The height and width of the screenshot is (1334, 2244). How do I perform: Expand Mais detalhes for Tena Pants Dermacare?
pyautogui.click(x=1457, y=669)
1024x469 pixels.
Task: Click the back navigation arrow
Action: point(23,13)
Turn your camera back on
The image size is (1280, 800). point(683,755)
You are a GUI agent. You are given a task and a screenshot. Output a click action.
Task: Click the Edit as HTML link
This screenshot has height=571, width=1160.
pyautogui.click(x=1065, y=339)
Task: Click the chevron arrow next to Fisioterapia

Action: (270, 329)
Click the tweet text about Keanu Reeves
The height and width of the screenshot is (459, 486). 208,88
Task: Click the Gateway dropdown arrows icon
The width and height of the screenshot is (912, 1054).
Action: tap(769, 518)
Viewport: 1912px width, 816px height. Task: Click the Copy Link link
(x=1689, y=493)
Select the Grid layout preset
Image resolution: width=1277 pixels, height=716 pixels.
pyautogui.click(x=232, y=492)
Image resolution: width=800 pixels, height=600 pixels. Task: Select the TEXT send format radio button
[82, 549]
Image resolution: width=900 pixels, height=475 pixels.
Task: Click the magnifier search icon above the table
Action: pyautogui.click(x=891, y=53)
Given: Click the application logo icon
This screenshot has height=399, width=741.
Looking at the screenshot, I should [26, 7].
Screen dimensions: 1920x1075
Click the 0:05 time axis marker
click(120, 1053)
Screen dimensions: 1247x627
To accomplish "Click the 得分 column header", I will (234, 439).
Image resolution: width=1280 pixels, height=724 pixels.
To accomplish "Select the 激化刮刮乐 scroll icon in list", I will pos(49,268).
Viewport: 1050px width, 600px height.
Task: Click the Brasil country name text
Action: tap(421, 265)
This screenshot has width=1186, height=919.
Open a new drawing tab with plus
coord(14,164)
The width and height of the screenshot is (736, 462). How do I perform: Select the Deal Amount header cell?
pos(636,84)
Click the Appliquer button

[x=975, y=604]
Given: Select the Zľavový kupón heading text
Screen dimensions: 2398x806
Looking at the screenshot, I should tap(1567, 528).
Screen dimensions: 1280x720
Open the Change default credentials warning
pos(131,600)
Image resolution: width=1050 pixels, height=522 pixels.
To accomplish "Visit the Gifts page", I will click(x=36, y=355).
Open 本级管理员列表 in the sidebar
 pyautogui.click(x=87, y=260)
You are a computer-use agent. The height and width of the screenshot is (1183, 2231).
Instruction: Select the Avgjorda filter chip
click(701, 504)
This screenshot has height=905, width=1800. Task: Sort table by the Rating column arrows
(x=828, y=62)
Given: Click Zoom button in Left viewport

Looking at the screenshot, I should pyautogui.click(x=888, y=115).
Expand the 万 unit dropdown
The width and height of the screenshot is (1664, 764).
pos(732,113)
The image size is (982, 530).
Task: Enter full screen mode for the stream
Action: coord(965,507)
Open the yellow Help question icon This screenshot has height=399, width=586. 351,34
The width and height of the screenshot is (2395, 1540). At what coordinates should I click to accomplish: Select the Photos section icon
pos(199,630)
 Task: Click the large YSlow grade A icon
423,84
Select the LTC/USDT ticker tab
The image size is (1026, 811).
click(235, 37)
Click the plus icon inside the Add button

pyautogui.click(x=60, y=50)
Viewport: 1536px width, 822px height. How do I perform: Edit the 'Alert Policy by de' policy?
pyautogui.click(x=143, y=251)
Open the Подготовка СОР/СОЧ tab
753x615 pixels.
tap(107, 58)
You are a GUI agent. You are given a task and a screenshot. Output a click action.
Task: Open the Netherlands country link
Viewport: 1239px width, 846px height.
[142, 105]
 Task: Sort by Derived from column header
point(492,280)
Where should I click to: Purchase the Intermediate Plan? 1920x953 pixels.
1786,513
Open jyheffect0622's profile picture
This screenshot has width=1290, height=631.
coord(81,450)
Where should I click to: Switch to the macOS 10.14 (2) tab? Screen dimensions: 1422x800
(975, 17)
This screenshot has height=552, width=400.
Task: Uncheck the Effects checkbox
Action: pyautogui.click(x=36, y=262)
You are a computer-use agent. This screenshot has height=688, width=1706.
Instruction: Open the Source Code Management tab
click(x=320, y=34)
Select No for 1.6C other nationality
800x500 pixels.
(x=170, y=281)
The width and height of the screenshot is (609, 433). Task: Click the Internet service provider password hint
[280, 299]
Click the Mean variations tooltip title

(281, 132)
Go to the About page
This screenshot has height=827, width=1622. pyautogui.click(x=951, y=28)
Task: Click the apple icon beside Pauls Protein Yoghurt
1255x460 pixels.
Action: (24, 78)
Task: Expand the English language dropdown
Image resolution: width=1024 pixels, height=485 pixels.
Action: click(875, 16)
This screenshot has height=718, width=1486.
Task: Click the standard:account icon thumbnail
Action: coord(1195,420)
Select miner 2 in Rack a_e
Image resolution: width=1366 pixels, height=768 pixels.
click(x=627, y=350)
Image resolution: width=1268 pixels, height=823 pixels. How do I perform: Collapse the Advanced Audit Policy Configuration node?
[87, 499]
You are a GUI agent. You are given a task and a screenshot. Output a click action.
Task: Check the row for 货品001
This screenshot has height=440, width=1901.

* * * *

Problem: All the records, as written, must be given again.

Response area:
The height and width of the screenshot is (1334, 2244). How do I perform: Expand Mais detalhes for Tena Pants Dermacare?
pyautogui.click(x=1457, y=669)
1024x469 pixels.
Task: Click the back navigation arrow
Action: point(23,13)
Turn your camera back on
The image size is (1280, 800). point(683,755)
You are a GUI agent. You are given a task and a screenshot. Output a click action.
Task: Click the Edit as HTML link
This screenshot has height=571, width=1160.
pyautogui.click(x=1065, y=339)
Task: Click the chevron arrow next to Fisioterapia

Action: (270, 329)
Click the tweet text about Keanu Reeves
The height and width of the screenshot is (459, 486). 208,88
Task: Click the Gateway dropdown arrows icon
The width and height of the screenshot is (912, 1054).
Action: tap(769, 518)
Viewport: 1912px width, 816px height. Task: Click the Copy Link link
(x=1689, y=493)
Select the Grid layout preset
Image resolution: width=1277 pixels, height=716 pixels.
pyautogui.click(x=232, y=492)
Image resolution: width=800 pixels, height=600 pixels. Task: Select the TEXT send format radio button
[82, 549]
Image resolution: width=900 pixels, height=475 pixels.
Task: Click the magnifier search icon above the table
Action: pyautogui.click(x=891, y=53)
Given: Click the application logo icon
This screenshot has height=399, width=741.
Looking at the screenshot, I should [26, 7].
Screen dimensions: 1920x1075
Click the 0:05 time axis marker
click(120, 1053)
Screen dimensions: 1247x627
To accomplish "Click the 得分 column header", I will (234, 439).
Image resolution: width=1280 pixels, height=724 pixels.
To accomplish "Select the 激化刮刮乐 scroll icon in list", I will pos(49,268).
Viewport: 1050px width, 600px height.
Task: Click the Brasil country name text
Action: tap(421, 265)
This screenshot has width=1186, height=919.
Open a new drawing tab with plus
coord(14,164)
The width and height of the screenshot is (736, 462). How do I perform: Select the Deal Amount header cell?
pos(636,84)
Click the Appliquer button

[x=975, y=604]
Given: Select the Zľavový kupón heading text
Screen dimensions: 2398x806
Looking at the screenshot, I should tap(1567, 528).
Screen dimensions: 1280x720
Open the Change default credentials warning
pos(131,600)
Image resolution: width=1050 pixels, height=522 pixels.
To accomplish "Visit the Gifts page", I will click(x=36, y=355).
Open 本级管理员列表 in the sidebar
 pyautogui.click(x=87, y=260)
You are a computer-use agent. The height and width of the screenshot is (1183, 2231).
Instruction: Select the Avgjorda filter chip
click(701, 504)
This screenshot has height=905, width=1800. Task: Sort table by the Rating column arrows
(x=828, y=62)
Given: Click Zoom button in Left viewport

Looking at the screenshot, I should pyautogui.click(x=888, y=115).
Expand the 万 unit dropdown
The width and height of the screenshot is (1664, 764).
pos(732,113)
The image size is (982, 530).
Task: Enter full screen mode for the stream
Action: coord(965,507)
Open the yellow Help question icon This screenshot has height=399, width=586. 351,34
The width and height of the screenshot is (2395, 1540). At what coordinates should I click to accomplish: Select the Photos section icon
pos(199,630)
 Task: Click the large YSlow grade A icon
423,84
Select the LTC/USDT ticker tab
The image size is (1026, 811).
click(235, 37)
Click the plus icon inside the Add button

pyautogui.click(x=60, y=50)
Viewport: 1536px width, 822px height. How do I perform: Edit the 'Alert Policy by de' policy?
pyautogui.click(x=143, y=251)
Open the Подготовка СОР/СОЧ tab
753x615 pixels.
tap(107, 58)
You are a GUI agent. You are given a task and a screenshot. Output a click action.
Task: Open the Netherlands country link
Viewport: 1239px width, 846px height.
[142, 105]
 Task: Sort by Derived from column header
point(492,280)
Where should I click to: Purchase the Intermediate Plan? 1920x953 pixels.
1786,513
Open jyheffect0622's profile picture
This screenshot has width=1290, height=631.
coord(81,450)
Where should I click to: Switch to the macOS 10.14 (2) tab? Screen dimensions: 1422x800
(975, 17)
This screenshot has height=552, width=400.
Task: Uncheck the Effects checkbox
Action: pyautogui.click(x=36, y=262)
You are a computer-use agent. This screenshot has height=688, width=1706.
Instruction: Open the Source Code Management tab
click(x=320, y=34)
Select No for 1.6C other nationality
800x500 pixels.
(x=170, y=281)
The width and height of the screenshot is (609, 433). Task: Click the Internet service provider password hint
[280, 299]
Click the Mean variations tooltip title

(281, 132)
Go to the About page
This screenshot has height=827, width=1622. pyautogui.click(x=951, y=28)
Task: Click the apple icon beside Pauls Protein Yoghurt
1255x460 pixels.
Action: (24, 78)
Task: Expand the English language dropdown
Image resolution: width=1024 pixels, height=485 pixels.
Action: click(875, 16)
This screenshot has height=718, width=1486.
Task: Click the standard:account icon thumbnail
Action: coord(1195,420)
Select miner 2 in Rack a_e
Image resolution: width=1366 pixels, height=768 pixels.
click(x=627, y=350)
Image resolution: width=1268 pixels, height=823 pixels. How do I perform: Collapse the Advanced Audit Policy Configuration node?
[87, 499]
You are a GUI agent. You are given a task and a screenshot. Output a click action.
Task: Check the row for 货品001
This screenshot has height=440, width=1901.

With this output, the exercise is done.